Assigned task -
Repeat every entry, word for word, leaving no line out.

** Dataset records follows **

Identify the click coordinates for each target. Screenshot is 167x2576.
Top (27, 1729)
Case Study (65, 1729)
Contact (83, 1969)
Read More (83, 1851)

** End of Dataset records **

Answer to the exercise -
Identify the click coordinates for each target. Screenshot is 167x2576.
Top (27, 1729)
Case Study (65, 1729)
Contact (83, 1969)
Read More (83, 1851)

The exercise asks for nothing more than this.